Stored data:
┌──
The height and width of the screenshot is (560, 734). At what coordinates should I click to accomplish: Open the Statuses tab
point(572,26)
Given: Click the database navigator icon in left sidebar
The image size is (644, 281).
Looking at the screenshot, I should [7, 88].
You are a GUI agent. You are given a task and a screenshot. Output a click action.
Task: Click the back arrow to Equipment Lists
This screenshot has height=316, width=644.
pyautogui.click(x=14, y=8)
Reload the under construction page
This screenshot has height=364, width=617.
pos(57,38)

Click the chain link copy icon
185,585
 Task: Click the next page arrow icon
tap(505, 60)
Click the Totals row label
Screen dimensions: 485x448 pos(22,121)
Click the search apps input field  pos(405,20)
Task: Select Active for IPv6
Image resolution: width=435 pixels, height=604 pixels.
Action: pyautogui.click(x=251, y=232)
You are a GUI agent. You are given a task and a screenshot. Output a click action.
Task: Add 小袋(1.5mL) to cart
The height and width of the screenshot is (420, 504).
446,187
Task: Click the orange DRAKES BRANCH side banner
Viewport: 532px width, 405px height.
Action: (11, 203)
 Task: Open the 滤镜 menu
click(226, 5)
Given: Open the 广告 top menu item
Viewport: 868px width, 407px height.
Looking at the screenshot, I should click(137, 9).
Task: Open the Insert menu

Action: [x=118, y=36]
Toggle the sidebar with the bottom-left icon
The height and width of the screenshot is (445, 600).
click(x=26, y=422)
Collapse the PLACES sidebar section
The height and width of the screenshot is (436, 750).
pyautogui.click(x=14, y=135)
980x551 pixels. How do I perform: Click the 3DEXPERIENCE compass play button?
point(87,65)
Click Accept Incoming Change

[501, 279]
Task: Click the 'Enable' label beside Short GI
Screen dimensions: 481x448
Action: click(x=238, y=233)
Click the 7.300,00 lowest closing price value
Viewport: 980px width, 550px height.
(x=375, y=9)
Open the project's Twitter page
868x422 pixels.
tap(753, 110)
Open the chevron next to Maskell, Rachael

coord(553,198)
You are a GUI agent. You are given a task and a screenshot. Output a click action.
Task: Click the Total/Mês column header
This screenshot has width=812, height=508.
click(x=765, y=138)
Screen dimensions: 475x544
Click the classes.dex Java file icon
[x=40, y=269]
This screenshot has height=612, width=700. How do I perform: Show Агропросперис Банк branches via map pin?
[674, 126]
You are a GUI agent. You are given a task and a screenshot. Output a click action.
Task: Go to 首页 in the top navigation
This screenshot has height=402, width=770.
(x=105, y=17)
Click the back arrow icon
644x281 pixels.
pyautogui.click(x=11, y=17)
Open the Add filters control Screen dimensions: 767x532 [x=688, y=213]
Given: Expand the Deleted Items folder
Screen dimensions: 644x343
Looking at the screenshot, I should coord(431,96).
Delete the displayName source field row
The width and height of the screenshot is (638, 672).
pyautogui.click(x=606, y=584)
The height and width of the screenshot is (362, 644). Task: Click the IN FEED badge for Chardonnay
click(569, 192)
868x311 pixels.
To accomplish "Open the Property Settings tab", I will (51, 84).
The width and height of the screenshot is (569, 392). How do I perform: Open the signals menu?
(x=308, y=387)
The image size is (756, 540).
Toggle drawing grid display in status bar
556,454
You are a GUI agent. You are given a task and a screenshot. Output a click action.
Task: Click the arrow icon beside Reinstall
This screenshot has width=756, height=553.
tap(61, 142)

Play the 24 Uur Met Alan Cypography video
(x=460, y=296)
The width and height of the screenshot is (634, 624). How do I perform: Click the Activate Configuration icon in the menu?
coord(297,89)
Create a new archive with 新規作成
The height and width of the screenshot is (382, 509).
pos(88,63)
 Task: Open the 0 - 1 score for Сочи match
└──
■ Task instructions
Write down, word for word, the lines above from the one containing "Given: Click the" through the one containing "Task: Add 小袋(1.5mL) to cart", both ends included.

■ Solution to this exercise
Given: Click the database navigator icon in left sidebar
The image size is (644, 281).
Looking at the screenshot, I should [7, 88].
You are a GUI agent. You are given a task and a screenshot. Output a click action.
Task: Click the back arrow to Equipment Lists
This screenshot has height=316, width=644.
pyautogui.click(x=14, y=8)
Reload the under construction page
This screenshot has height=364, width=617.
pos(57,38)

Click the chain link copy icon
185,585
 Task: Click the next page arrow icon
tap(505, 60)
Click the Totals row label
Screen dimensions: 485x448 pos(22,121)
Click the search apps input field  pos(405,20)
Task: Select Active for IPv6
Image resolution: width=435 pixels, height=604 pixels.
Action: pyautogui.click(x=251, y=232)
You are a GUI agent. You are given a task and a screenshot. Output a click action.
Task: Add 小袋(1.5mL) to cart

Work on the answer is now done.